O ingá (Inga edulis), planta frutífera amplamente encontrada nos biomas Amazônia, Cerrado e Caatinga, vem ganhando destaque na literatura científica como um alimento funcional com potencial para auxiliar no enfrentamento de diversos problemas de saúde.
De acordo com pesquisa realizada por Maria Aparecida Campos e Fábio Rodrigo da Silva, os compostos fenólicos presentes na fruta apresentam efeitos anti-inflamatórios evidentes, capazes de reduzir processos inflamatórios tanto sistêmicos quanto locais. Esse benefício está diretamente relacionado à presença de flavonoides e taninos, que ajudam a modular as respostas inflamatórias do organismo, conforme apontam especialistas em farmacognosia.

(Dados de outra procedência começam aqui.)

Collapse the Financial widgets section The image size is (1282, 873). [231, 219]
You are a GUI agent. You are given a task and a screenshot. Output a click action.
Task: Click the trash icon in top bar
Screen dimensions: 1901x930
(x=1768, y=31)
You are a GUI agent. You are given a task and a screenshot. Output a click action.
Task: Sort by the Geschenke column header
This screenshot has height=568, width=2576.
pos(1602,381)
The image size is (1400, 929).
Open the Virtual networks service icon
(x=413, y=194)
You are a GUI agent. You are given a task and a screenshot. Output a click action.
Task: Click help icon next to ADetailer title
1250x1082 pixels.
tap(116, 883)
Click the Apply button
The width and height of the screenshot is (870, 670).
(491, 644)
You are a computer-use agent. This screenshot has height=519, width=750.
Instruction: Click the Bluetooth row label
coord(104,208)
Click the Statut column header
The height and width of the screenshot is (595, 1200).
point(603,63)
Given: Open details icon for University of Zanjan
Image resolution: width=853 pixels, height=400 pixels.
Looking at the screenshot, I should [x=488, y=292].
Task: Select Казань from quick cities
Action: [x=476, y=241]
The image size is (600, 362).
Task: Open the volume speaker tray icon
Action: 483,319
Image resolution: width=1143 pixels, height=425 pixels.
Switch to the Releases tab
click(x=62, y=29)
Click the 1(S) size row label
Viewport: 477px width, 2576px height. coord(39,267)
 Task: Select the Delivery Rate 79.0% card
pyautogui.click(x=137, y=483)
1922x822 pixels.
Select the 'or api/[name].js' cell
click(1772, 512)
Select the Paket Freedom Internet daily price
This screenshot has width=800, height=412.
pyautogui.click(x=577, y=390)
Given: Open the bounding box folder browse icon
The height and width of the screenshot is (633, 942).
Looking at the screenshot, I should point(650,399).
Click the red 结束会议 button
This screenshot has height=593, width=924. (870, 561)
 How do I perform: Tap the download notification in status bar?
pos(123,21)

Além disso, estudos de César Alberto Torres e Edna Carla Ferraz indicam que o ingá possui propriedades antioxidantes, derivadas da combinação de flavonoides e vitamina C. Esses compostos bioativos atuam neutralizando radicais livres, contribuindo para proteger as células e retardar o envelhecimento precoce.
Outro aspecto relevante foi observado por Vânia Nazareth Melo e Luiz Fernando Santos, que identificaram no ingá compostos com ação hepatoativa presentes tanto nos frutos quanto nas folhas. Essas substâncias podem auxiliar na proteção contra lesões hepáticas e promover a melhora da função do fígado, inclusive reduzindo níveis de enzimas hepáticas ligadas a processos inflamatórios e quadros de intoxicação.
A soma desses efeitos antioxidantes, anti-inflamatórios e protetores do fígado reforça o potencial do ingá como aliado na prevenção de doenças e promoção da saúde, evidenciando a importância de valorizar e estudar ainda mais os recursos naturais presentes na biodiversidade brasileira.